The Foodways Section awarded the 2014 Sue Samuelson Award for Foodways Scholarship to the best student paper on food and foodways. First place was awarded to Adrienne Rose Johnson (Stanford University), “Poisoning the Gingerbread Paradise: A Folkloric Interpretation of an American Domestic.” Second place went to Laura Sanchini (Memorial University),”‘I’ve been to Italy and they don’t do this’: Invented Tradition, Gendered Space and Immigrant Identity in Montreal Italian Foodways.”
The History and Folklore Section awarded the Wayland D. Hand Prize for Outstanding Book that Combines Historical and Folkloristic Perspectives to Burley: Kentucky Tobacco in a New Century by Ann K. Ferrell (University Press of Kentucky, 2013).
The New Directions in Folklore Section awards the Bill Ellis Prize to the best graduate student essay that combines research and analysis on folklore, broadly construed, and digital culture, popular culture, or new media.
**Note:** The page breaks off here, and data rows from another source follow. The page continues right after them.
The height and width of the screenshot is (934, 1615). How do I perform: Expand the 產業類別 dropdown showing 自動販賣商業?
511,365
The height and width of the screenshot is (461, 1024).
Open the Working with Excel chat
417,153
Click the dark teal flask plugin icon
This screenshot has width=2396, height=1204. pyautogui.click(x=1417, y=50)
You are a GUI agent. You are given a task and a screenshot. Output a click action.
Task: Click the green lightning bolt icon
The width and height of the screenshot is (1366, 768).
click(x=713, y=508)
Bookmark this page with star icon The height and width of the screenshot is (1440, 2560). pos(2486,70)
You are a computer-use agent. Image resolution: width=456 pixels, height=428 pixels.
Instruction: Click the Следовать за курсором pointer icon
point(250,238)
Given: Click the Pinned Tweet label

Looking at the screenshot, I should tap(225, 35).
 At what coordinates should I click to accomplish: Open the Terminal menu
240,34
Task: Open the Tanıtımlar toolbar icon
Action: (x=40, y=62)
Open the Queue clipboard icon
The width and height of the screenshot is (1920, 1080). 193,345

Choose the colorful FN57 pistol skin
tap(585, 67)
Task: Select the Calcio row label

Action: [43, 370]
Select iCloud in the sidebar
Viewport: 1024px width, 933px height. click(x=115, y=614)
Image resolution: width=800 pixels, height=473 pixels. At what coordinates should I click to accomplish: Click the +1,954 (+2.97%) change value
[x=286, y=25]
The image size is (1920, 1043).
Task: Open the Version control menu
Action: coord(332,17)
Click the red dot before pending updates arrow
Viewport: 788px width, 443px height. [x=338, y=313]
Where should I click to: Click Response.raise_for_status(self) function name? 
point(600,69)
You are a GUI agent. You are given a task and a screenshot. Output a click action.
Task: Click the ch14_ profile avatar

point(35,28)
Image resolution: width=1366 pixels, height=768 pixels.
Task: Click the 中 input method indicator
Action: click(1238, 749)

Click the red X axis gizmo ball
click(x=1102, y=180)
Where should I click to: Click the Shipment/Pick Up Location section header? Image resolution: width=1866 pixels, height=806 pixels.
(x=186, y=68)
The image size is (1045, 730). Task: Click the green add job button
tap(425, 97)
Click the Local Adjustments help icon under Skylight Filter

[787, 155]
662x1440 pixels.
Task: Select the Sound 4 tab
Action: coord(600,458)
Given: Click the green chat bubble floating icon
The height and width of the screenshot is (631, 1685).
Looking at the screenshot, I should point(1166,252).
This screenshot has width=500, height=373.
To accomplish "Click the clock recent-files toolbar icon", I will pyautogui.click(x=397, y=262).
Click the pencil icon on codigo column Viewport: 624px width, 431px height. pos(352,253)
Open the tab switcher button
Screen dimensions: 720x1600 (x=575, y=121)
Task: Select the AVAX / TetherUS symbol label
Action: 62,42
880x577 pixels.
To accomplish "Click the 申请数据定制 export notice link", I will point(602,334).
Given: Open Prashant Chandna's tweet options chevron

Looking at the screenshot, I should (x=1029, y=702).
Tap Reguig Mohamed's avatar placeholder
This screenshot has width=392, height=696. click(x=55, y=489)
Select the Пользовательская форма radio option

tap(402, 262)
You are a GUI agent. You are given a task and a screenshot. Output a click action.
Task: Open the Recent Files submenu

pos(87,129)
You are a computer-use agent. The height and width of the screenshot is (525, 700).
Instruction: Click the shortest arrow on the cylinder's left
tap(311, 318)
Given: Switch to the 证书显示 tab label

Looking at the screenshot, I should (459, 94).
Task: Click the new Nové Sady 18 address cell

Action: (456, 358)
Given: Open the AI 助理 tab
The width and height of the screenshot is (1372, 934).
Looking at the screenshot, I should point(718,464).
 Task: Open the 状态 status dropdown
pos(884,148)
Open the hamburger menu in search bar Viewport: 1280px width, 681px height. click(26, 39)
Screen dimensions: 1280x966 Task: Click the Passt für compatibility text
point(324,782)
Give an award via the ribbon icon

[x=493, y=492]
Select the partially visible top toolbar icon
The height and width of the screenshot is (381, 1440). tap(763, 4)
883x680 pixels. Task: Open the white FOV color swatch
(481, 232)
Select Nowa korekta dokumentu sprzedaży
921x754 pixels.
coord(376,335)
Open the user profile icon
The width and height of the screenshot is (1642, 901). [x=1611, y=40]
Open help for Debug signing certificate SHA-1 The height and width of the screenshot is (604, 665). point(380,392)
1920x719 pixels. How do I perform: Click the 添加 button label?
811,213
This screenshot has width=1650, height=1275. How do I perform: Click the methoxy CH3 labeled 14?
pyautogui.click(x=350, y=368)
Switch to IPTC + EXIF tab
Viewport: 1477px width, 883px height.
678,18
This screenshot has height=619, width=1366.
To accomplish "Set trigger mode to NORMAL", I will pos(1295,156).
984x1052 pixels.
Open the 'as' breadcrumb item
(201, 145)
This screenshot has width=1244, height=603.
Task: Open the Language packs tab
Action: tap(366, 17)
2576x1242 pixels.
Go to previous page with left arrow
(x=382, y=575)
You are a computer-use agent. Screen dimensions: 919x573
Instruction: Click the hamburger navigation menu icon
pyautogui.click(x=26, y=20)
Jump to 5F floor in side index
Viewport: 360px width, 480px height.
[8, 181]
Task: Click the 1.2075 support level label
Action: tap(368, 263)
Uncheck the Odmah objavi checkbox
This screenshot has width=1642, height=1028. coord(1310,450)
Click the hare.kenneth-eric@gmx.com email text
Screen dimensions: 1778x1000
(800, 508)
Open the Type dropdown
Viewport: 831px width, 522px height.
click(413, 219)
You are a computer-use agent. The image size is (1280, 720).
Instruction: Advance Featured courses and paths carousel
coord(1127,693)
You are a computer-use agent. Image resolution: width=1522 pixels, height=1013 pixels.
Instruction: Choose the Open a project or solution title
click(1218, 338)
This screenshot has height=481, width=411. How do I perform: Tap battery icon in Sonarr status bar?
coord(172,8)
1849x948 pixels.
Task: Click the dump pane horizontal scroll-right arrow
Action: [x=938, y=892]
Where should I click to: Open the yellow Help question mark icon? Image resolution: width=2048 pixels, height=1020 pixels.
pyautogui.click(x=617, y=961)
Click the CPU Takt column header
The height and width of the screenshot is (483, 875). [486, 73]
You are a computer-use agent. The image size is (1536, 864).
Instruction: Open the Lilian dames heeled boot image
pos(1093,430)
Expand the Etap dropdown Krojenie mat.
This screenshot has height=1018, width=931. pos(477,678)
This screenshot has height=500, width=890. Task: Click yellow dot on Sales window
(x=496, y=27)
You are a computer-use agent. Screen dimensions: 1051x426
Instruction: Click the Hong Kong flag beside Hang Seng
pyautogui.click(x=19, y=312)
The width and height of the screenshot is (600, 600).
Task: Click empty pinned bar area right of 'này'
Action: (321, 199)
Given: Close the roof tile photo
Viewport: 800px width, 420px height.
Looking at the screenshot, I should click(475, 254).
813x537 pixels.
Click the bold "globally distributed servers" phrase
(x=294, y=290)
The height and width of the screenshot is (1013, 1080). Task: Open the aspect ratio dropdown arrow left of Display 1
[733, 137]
This year’s prize was presented to Afsane Rezaei (The Ohio State University), “When Superman Comes in a Turban: The ‘Thanks Rouhani’ Post-Election Joke Cycle in Iranian Social Media.” The essay will be published in New Directions in Folklore.
The Storytelling Section awarded the Dan Crowley Memorial Research Award for an outstanding student paper exploring the process of storytelling to Chelise Fox (East Tennessee State University), “Narrative Frame and Boundary: Language and Transport in Clare Murphy’s Love and Madness.”
The Transnational Asia/Pacific Section awards the Jonathan T.Y. Yeh Memorial Student Prize to the best undergraduate or graduate student paper that contributes to Asian or Asian American folklore studies through research and analysis. This year’s prize was awarded to Semontee Mitra (Pennsylvania State University), “Worship of the Goddess Durga: An Ethnographic Study of Hindu Religious Festivals in the United States.”
The Women’s Section has awarded its Elli Köngäs-Maranda Professional Prize for outstanding work on women’s traditional, vernacular, and local culture and/or work on feminist theory and folklore to Anika Wilson (University of Wisconsin, Milwaukee), Folklore, Gender, and AIDS in Malawi: No Secret Under the Sun. Honorable mention went to Pauline Greenhill (University of Winnipeg) and Diane Tye (Memorial University), editors, Unsettling Assumptions: Tradition, Gender, Drag. The Elli Köngäs-Maranda Student Prize went to Christina E. Blythe, “Women in Protest: Performing Traditional Culture in Untraditional Ways in Quidi Vidi Village, Newfoundland.”